Whatever you do someone is going to be upset. So important question:-

Who do you want? Not what is least likely to upset people or fairest or easiest or simplest. Who do you actually want?

MiddleClassProblem · 16/08/2020 18:49

@TSSDNCOP

I'd be ghosting Fiona.

I'd have killed her.

Dump this person. You in five years time will thank you for it.

I feel there might be a Netflix show about you one day...
julybaby32 · 16/08/2020 20:40

It might really bebenfit your daughter if you told Fiona "no" and then Fiona flounced off forever. She will start dictating to your daughter if you let her carry on being around. Your daughter will grow up believing that "Mummy loves Fiona more than she loves me." Fiona will be seeing to that, however much you tell your daughter you love her.
It must be so hard for your DP to watch the woman he loves being abused like that. And if you are too frightened to have your wedding how you want it, then this is abuse. What is the worst thing that can happen? Why do you think it is OK for this woman to be so cruel to you? Do you think she has the right to be cruel to your DP? and it is cruelty, whether Fiona realises it or not.

backseatcookers · 16/08/2020 20:57

Oh my goodness woman, Fiona is a shit friend more concerned with her feelings than yours or anyone else's. Don't make her your bridesmaid / MOH or you'll regret her being in every photo when she eventually pushes you too far and you finally go no contact. Don't make her your DCs godparent because frankly you would be imposing a selfish oddball on them to avoid feeling awkward - not fair on the kid.

If you insist on staying friends with someone so difficult, and she kicks off saying if she's not MOH / bridesmaid she won't come to the wedding then she wasn't your mate really anyway. Likewise christening.

Idea of all the nieces being bridesmaids is lovely. Do that and enjoy your day without some dickhead making it all about her.

BluebellsGreenbells · 16/08/2020 21:07

OP where does your priorities lie? Because at this moment Fiona is stopping you doing what you want because you fear her reaction,

You aren’t responsible for her or her feelings.

She chooses to sulk let her, she chooses to strop let her, no interaction or attention needed.

Decide what you want and get on with it.

tallyheart · 17/08/2020 06:19

She has one other best friend who choose family over her on her wedding too, which I guess is why it's a sore point.

For those asking about what she's like as a friend, she can be very kind and will go all out for you on celebrations and always makes sure we meet up etc on a regular basis.
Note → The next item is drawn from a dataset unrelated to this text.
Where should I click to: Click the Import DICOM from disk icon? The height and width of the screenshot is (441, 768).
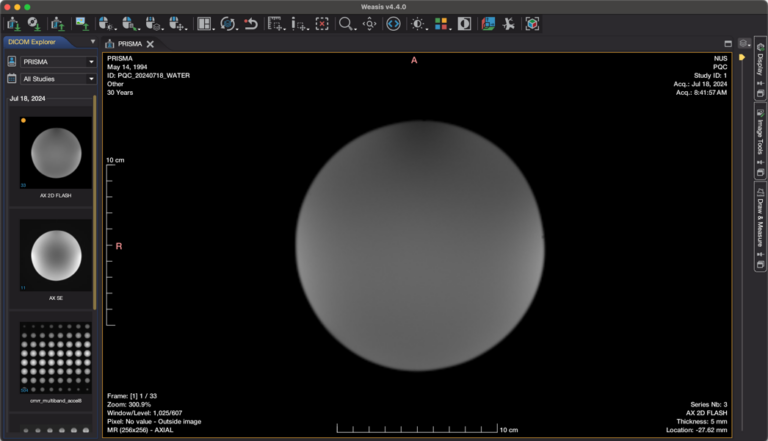tap(12, 23)
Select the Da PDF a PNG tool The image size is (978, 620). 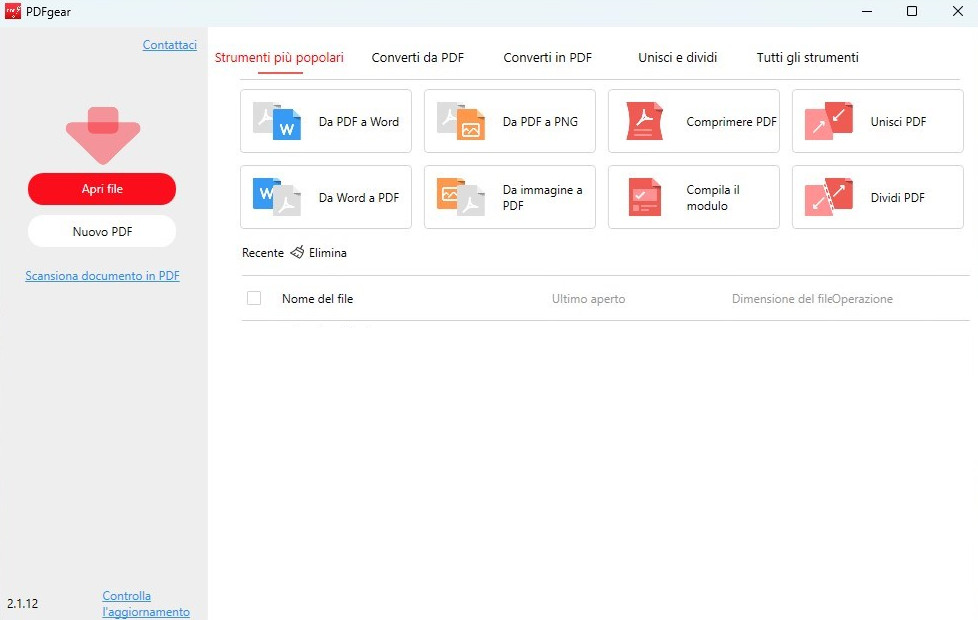click(x=509, y=120)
She's just been a bit spoiled growing up and doesn't get home she comes across to people at times (which is why my other friends don't like her, and I have tried to tell her but to no avail!)
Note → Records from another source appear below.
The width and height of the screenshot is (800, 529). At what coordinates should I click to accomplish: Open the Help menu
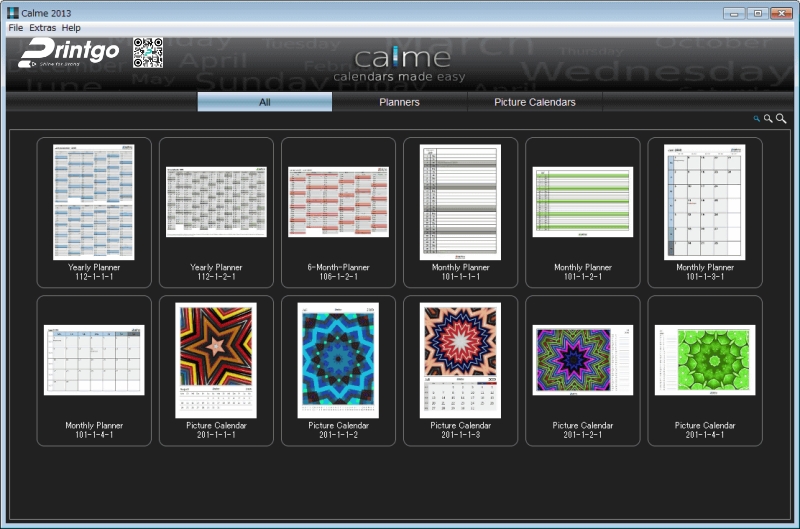tap(71, 28)
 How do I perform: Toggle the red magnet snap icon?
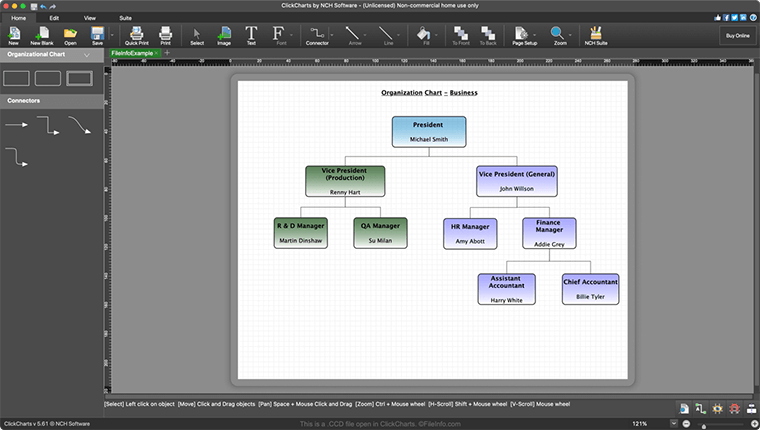732,409
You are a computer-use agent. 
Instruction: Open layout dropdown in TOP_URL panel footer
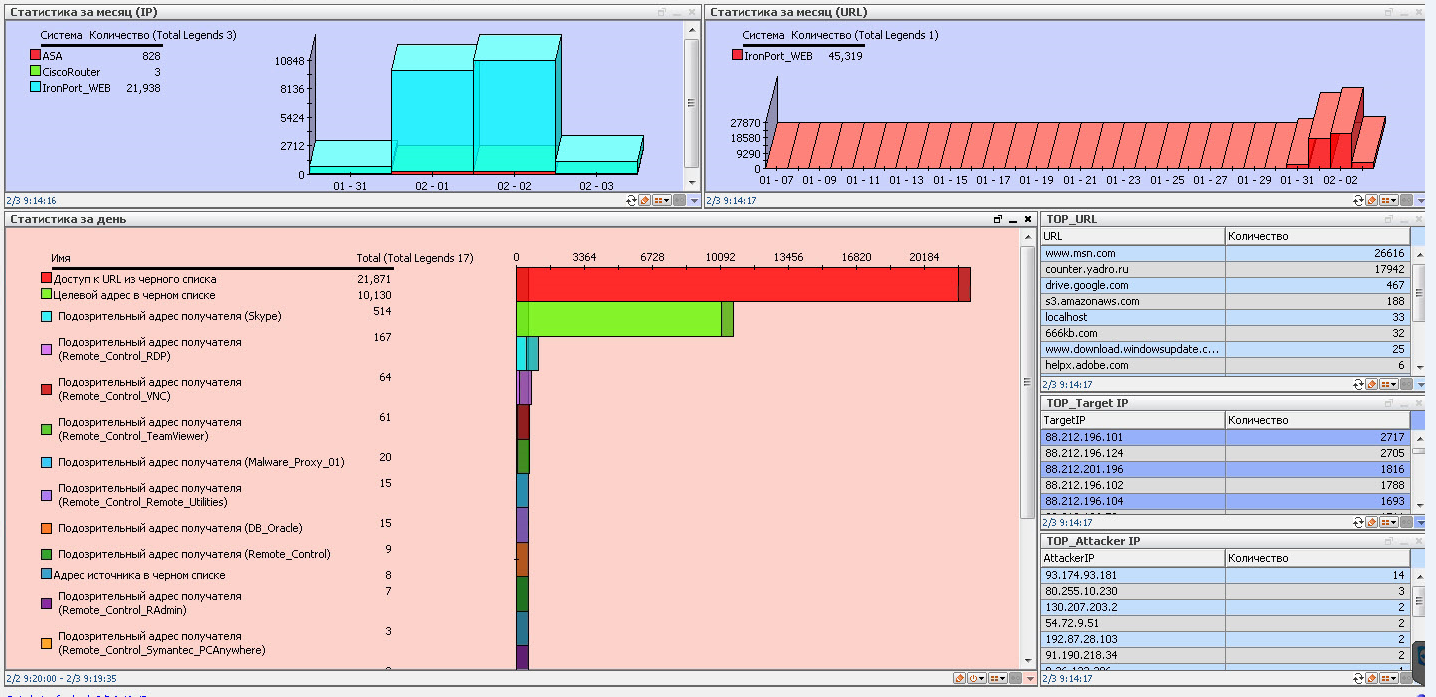tap(1388, 384)
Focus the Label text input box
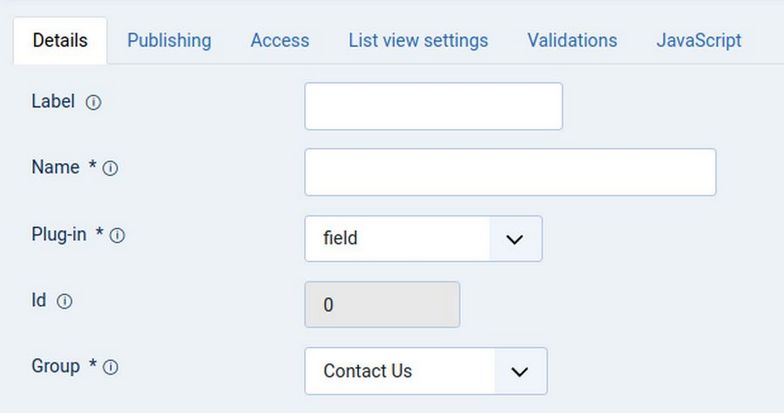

For those asking what I want, I hate fuss of any kind so I always wanted a small registry office with my niece's just dressed up and a little do after, or to do it abroad in a small ceremony and to give adults like bits to be involved in (witness, read a poem etc)

I think in many ways I wanted this thread to save and look back at when the time comes and I have to put on my big girl pants and face the confrontation!!

OP posts:
GoshHashana · 17/08/2020 06:36

You need to work on yourself. I'd recommend Joan Didion's essay "On Self Respect" and Anne Dickinson's book "A Woman in Your Own Right" to start with.

And ditch this Fiona.

CarbsAreNotMyFriend · 17/08/2020 07:00

Wow. Honestly this is a totally dysfunctional and unhealthy friendship. If she doesn't like your choices then she can make her own choice and stop being your friend.

You need to tell her factually, unapologetically and unemotionally that these are your choices. If she expresses anything other than joy at your happiness then she is not a friend worth having. Tell her you're sad she cant be happy for you and respect your choices. And cut the cord.

You sound like the type of person who is lovely and thoughtful, but some people will take advantage of this. She is not being a friend, she is sucking your soul!

Ponoka7 · 17/08/2020 07:06

You're in an abusive relationship with Fiona. She's alienating your friends, demanding equal attention to what you give your family, making you anxious and walking on eggshells. She's spoiling what should be happy and exciting times.

This isn't just how she is, she's abusive. Time to get out.